Because adenosine agonists may possess therapeutic potential as antipsychotic agents, we examined the activity of several prototypic agents in vivo in blocking conditioned avoidance responding (CAR) in the rat, a behavioral test predictive of antipsychotic efficacy in humans. Potency in blocking CAR is directly proportional to potency in alleviating schizophrenia. Hence, the adenosine A,-selective agonists [cyclopentyl adenosine (CPA) and (R)-phenylisopropyl adenosine (R-PIA)], A2-selective agonists [CV-1808 and (2-(p-(carboxyethyl)-phenethylamino)-5'-N-ethyl-carboxamido adenosine (CGS 21680)], and a nonselective agonist [5'-N-carboxamido adenosine (NECA)] were examined in this test. Block of CAR was first determined for standard antipsychotic agents [ED50 mg/kg, IP, and 95% confidence level (CL) in parentheses], such as haloperidol [0.23 (0.18, 0.39)], trifluoperazine [(0.9 (0.7, 1.0)], thioridazine [12.5 (10.5, 15.3)], metoclopramide [7.8 (6.4, 9.2)], and chlorpromazine [4.9 (4.2, 5.9)]. The paradigm consisted of a light- and tone-signaled footshock that could be avoided via a discrete lever press. Affinity for A1 and A2 binding sites in brain tissue from Fischer 344 rats was ascertained to be similar to that seen in other rodent strains. Each adenosine agonist blocked CAR. NECA [ED50 value (95% CL) = 0.07 (0.004,0.12) mg/kg, IP] was the most potent agent, followed by: R-PIA 10.34 (0.23, 0.44)]; CGS 21680 [1.1 (0.8, 2.0)]; CV-1808 [1.3 (1.0, 1.8)]; and CPA [1.5 (1.3, 1.7)]. Pretreatment with caffeine (25 mg/kg, IP, - 10 min) blocked the inhibition of CAR produced by the adenosine agonists, suggesting the event is mediated via purinergic receptors.

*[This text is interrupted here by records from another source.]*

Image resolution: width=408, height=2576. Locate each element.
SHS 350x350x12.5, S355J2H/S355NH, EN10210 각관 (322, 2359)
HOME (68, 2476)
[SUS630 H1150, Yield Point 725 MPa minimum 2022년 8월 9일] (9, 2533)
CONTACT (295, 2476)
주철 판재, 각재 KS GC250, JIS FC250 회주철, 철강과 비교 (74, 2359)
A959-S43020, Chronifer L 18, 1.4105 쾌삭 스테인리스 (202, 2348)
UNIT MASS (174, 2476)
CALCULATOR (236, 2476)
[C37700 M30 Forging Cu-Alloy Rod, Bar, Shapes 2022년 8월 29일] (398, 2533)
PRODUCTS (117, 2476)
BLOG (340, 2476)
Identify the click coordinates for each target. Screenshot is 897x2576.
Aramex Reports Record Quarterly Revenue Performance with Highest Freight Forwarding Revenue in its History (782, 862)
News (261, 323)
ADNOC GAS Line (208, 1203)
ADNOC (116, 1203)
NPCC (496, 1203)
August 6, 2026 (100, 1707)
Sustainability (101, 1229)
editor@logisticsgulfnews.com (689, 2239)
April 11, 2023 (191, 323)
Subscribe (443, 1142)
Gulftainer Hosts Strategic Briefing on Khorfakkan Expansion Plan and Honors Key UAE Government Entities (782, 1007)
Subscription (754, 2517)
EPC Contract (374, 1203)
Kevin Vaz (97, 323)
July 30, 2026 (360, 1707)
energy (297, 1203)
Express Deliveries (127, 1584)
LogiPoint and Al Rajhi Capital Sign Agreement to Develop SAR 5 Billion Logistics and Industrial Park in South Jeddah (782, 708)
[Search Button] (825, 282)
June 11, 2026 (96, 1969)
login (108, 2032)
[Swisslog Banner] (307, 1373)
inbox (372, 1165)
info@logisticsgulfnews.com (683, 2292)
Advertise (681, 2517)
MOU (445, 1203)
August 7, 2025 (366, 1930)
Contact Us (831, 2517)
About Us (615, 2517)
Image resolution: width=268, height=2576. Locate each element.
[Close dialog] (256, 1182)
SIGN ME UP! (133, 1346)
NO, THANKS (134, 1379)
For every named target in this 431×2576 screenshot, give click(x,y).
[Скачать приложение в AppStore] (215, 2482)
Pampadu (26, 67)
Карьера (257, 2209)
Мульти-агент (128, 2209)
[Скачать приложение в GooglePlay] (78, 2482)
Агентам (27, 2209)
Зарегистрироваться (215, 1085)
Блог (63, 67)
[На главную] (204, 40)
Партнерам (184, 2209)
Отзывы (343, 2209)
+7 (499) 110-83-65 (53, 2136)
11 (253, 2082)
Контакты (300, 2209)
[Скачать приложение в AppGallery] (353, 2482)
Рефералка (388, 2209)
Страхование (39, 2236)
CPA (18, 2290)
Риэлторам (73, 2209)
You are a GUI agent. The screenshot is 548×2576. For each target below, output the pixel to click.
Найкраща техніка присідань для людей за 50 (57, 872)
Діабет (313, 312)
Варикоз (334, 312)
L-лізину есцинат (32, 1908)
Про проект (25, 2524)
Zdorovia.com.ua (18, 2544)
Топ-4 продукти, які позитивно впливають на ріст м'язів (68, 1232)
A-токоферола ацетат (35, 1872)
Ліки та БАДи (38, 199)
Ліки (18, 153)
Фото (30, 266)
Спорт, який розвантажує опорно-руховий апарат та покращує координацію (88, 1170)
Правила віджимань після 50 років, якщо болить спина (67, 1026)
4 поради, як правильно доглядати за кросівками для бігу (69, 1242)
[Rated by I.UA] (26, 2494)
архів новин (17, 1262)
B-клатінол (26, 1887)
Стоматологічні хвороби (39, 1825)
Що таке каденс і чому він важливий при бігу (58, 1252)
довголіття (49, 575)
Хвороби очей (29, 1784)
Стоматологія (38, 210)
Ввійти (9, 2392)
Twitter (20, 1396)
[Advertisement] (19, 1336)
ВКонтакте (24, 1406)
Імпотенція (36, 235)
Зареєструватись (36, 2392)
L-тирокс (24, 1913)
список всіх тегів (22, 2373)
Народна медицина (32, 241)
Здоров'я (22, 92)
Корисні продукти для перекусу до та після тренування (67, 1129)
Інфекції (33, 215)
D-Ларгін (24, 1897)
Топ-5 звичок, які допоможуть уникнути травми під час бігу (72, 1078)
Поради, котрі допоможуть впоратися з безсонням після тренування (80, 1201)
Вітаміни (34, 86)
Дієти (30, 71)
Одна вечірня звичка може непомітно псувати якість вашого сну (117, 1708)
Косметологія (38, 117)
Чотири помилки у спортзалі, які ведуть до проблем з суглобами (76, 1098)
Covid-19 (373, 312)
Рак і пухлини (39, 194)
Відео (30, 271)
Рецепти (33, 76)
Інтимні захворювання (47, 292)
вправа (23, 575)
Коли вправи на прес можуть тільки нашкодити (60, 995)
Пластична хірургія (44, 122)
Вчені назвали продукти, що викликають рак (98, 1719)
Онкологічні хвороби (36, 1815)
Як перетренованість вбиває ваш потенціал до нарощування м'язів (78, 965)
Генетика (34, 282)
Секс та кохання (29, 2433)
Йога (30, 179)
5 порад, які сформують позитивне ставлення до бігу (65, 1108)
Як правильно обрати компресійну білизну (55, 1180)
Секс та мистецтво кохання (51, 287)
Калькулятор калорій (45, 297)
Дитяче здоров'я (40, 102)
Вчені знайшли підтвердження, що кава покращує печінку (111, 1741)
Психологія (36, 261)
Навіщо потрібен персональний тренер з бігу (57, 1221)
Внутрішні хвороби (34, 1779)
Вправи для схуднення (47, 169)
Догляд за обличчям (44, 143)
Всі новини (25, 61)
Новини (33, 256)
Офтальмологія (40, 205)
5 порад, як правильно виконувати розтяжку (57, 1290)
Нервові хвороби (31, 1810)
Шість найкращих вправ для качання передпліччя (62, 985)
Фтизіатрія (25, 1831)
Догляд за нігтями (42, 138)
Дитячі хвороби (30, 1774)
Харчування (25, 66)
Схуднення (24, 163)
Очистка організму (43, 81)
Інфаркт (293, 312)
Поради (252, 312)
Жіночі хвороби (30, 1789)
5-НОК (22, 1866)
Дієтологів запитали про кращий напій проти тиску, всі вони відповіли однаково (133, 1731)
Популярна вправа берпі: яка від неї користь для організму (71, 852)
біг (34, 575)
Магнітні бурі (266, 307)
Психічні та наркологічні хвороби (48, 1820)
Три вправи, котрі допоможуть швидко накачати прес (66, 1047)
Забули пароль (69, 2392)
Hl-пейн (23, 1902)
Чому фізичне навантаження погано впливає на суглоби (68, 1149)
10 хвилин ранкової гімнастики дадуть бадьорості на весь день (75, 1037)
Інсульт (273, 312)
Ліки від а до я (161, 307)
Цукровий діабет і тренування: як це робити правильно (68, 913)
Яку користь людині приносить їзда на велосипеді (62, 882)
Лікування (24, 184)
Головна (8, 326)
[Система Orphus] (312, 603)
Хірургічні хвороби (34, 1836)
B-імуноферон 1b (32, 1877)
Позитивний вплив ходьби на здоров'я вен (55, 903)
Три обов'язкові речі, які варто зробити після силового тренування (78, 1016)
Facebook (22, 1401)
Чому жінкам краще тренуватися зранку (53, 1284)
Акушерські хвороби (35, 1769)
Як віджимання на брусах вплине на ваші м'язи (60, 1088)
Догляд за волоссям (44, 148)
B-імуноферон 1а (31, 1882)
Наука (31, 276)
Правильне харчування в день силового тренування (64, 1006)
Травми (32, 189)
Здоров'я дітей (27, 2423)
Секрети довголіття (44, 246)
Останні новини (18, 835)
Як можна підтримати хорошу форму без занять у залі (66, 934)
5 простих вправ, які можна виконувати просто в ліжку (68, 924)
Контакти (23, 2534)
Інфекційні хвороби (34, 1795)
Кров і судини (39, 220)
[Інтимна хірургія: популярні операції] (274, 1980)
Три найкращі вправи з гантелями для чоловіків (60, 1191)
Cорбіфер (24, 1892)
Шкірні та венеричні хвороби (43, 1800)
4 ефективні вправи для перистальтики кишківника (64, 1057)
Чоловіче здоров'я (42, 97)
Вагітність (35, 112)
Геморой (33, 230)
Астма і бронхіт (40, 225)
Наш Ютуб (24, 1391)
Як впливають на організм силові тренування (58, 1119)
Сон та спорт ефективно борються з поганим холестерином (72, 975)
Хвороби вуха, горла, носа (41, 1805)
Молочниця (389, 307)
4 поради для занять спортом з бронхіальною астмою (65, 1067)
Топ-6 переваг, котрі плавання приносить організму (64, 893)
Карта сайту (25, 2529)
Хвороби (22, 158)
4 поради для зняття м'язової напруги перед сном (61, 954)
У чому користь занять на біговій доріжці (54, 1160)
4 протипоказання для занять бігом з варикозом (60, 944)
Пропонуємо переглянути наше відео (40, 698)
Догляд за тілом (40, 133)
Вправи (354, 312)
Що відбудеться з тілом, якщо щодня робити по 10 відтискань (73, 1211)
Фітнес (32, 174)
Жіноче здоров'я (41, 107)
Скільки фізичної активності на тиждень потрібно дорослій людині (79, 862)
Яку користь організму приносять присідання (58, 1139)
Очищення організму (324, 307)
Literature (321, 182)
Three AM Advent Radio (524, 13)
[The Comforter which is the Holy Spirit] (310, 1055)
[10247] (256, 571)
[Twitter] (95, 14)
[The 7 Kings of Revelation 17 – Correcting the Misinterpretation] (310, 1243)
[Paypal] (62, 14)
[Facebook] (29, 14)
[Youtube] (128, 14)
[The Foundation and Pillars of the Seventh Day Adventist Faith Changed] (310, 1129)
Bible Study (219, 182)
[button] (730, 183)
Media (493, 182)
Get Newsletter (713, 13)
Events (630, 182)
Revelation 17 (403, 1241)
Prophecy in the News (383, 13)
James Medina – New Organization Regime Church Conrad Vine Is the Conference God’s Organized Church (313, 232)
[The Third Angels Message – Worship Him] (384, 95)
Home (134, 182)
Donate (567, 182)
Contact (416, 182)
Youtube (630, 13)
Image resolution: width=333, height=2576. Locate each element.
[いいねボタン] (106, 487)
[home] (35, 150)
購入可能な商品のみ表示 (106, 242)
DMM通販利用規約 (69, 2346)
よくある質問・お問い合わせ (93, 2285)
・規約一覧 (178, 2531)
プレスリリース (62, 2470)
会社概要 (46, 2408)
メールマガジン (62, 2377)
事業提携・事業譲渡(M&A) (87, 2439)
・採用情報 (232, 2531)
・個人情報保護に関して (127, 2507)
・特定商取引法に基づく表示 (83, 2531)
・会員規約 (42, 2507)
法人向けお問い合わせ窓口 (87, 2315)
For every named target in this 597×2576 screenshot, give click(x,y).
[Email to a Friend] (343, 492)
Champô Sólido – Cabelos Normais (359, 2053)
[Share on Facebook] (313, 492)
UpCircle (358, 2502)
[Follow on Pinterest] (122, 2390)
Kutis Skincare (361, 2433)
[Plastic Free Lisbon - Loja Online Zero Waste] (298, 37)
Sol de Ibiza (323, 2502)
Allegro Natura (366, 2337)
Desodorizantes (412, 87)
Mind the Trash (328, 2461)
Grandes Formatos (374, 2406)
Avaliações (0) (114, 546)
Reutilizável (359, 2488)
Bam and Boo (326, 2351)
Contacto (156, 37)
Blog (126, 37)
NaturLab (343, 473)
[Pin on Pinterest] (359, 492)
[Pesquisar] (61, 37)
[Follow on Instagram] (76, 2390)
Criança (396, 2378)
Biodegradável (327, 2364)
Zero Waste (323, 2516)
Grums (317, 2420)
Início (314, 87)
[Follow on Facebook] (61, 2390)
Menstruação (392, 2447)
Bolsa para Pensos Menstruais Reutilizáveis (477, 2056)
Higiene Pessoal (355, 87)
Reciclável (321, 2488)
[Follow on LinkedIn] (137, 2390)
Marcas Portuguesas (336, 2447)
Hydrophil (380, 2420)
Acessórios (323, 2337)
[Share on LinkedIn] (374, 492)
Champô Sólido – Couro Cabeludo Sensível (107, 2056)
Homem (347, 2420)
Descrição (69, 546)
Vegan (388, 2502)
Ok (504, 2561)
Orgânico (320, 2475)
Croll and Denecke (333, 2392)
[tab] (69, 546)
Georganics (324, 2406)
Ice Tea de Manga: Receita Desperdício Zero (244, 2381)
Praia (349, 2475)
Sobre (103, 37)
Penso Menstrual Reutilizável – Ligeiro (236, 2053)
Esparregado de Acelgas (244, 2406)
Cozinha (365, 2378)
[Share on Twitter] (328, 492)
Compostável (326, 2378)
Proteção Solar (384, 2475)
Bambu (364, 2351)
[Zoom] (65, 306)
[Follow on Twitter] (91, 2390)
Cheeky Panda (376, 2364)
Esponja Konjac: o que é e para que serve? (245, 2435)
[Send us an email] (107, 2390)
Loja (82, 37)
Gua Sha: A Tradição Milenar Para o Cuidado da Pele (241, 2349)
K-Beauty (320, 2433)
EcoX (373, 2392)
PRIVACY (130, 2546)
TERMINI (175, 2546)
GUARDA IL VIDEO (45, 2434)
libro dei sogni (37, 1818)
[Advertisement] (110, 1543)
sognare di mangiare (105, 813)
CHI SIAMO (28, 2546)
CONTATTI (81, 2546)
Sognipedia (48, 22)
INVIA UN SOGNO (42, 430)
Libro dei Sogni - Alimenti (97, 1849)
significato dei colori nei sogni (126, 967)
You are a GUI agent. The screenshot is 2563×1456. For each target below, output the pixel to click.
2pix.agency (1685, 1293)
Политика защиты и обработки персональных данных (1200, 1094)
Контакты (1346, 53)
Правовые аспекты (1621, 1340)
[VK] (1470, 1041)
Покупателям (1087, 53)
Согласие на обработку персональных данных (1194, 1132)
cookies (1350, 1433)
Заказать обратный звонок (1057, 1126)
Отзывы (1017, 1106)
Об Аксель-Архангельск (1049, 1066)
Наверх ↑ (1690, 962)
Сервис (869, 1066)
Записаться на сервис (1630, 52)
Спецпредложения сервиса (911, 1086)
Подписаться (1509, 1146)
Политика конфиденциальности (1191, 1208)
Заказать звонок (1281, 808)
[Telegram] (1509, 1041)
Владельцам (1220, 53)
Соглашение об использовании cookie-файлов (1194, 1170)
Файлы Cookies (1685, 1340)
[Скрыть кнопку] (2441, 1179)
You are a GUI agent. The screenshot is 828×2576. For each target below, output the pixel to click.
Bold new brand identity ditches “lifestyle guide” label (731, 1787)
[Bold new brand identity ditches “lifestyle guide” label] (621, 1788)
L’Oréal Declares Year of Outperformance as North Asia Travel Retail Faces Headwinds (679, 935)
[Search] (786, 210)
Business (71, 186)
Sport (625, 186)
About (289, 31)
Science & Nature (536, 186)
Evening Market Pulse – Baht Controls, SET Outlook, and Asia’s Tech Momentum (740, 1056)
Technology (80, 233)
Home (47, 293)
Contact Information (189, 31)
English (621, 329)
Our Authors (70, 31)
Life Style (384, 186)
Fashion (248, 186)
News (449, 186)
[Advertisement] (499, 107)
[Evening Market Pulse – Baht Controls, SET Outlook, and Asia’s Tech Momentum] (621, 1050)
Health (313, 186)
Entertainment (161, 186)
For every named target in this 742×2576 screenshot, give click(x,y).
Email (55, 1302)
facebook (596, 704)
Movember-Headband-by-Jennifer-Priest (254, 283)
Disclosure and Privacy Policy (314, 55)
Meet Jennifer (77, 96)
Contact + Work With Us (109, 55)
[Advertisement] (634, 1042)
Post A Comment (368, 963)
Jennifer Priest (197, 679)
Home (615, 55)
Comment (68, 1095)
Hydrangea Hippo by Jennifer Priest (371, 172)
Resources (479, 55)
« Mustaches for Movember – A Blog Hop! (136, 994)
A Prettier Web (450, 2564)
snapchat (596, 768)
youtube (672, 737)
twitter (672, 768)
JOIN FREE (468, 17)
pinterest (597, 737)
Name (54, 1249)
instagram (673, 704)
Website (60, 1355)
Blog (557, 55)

As a test for extrapyramidal side effect potential, each agonist was administered at dose levels corresponding to the ED25, ED50, and ED75 values for block of CAR and catalepsy was measured. Catalepsy was prominently produced by NECA and CPA, whereas CGS 21680 and R-PIA produced little. Neither potency in blocking CAR nor inducing catalepsy could be highly correlated with either relative affinity or selectivity for either A1 or A2 binding sites. The data suggest purinergic agonists might be effective antipsychotic agents but may possess side effects that might preclude their use.